Reserve Bank governor Philip Lowe (Image: AAP/Joel Carrett)

Guidance on economic policy can be found in unlikely places.

The Second Coming is one of the English-speaking world’s most quoted poems in times of uncertainty and confusion. W.B. Yeats wrote it in 1919 in the midst of the last great pandemic, Spanish flu.

Rather like the apocryphal complaint about Hamlet (“I didn’t like the play — it’s just a bunch of famous quotations strung together”) virtually every line in The Second Coming could be applied to the COVID-19 crisis. 

Two in particular sum up what we know about economic recovery

The best lack all conviction, while the worst

Are full of passionate intensity. 

Anyone who claims to know when and how the Australian economy will recover is fibbing. This is a time of genuine uncertainty. We don’t know and cannot predict what will happen.

The JobKeeper business subsidy is due to end on September 27. What happens after then? It will be somewhere between two poles: everyone who was on JobKeeper retains a continuing job, or none of them do and employment numbers plummet.

Although we can be pretty sure it won’t be either extreme, we don’t have the information to predict reliably where inside those bounds actual experience will fall.

We may have a slightly better idea three months from now, or uncertainty may still prevail. We don’t even know today what we won’t know in three months. 

The best economic advisers lack conviction — if they are honest they admit to not knowing what’s going to happen with the economy.

One of them is Reserve Bank Governor Philip Lowe — a thoughtful and serious economist.

In his evidence to the Senate last week he emphasised how uncertain things are. On JobKeeper he said “it’s too early to say what the economy is going to be like in four months time. If we have not come out of the current trough in economic activity, there will be, and there should be, a debate about how the JobKeeper program transitions into something else”.

We know what’s happening now — huge job losses, a severe decline in activity in sectors like retail and hospitality — but not when it will turn around.

It is possible the decline will be short lived, the downturn not as severe as first feared. The prime minister is hoping for a snapback. Or things could get worse. 

The reason we face such uncertainty is not simply that COVID-19 lockdowns and their impact on the economy are unprecedented. In a trivial sense most new government policy is different from past policies and therefore unprecedented. 

COVID-19 is also unparalleled; there are no analogies from similar past events to guide policy. 

The economy and the levers available to governments and central banks at the time of the Spanish flu pandemic were so different from today that they provide few useful lessons.   

Economic policy in this climate is rather like driving urgently through dense fog. 

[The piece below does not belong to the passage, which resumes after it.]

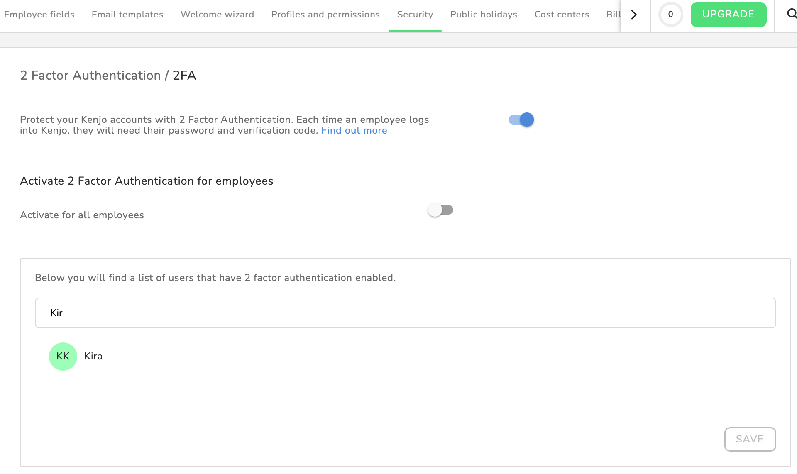Screen dimensions: 797x474
Task: Open the Public holidays tab
Action: tap(484, 15)
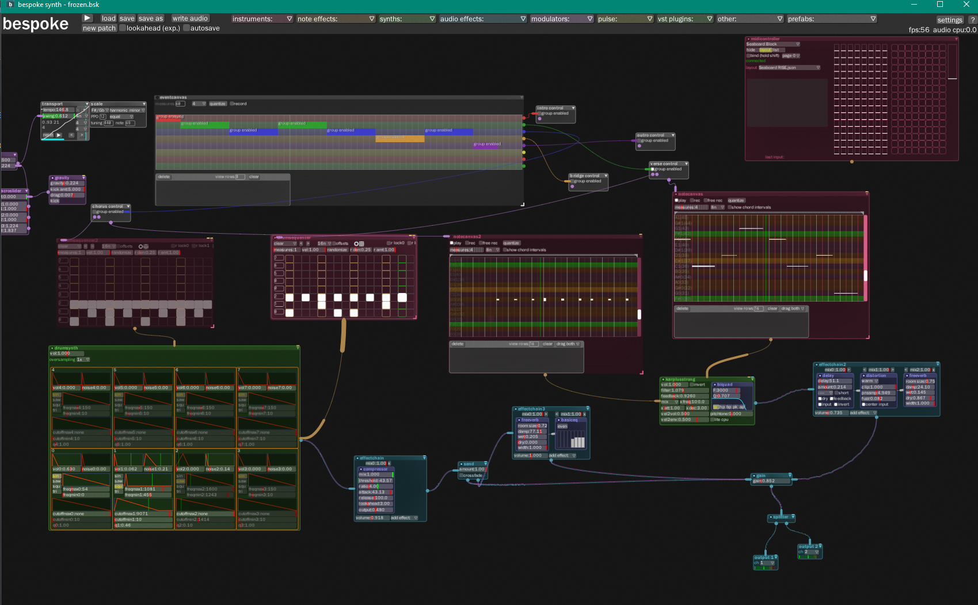
Task: Click the step-forward arrow icon in the transport module
Action: tap(82, 135)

We have a destination — recovery and jobs — but the path to it is obscure.

We know where we are now, which is better than nothing. There are dim shapes in the fog ahead — they could be a road sign, a cow or a cliff. We can only tell which is which when we are almost upon it.  

In managing the economy today, we can learn from events, manage them, but may also need to turn around and find another way to get to our destination.

It is what is known as an emergent strategy — malleable as things change.

Politicians feel obligated to pretend they have the more traditional type of strategy, a clear plan for achieving a goal. They don’t want to be accused of making things up as they go along. 

Similarly, economic commentators who want to be covered by mainstream media outlets have to make predictions — knowing they are likely to be wrong. 

As an independent institution, the Reserve Bank does not have to assume false certainty. It can amend its approach continually — or as Philip Lowe noted, “as the data comes in, we will progressively revise”.

The fog will eventually lift. In the meantime, developing and revising strategy continually, considering a wide range of different scenarios and options, and adopting what best suits the latest available data, is the only sensible approach to take.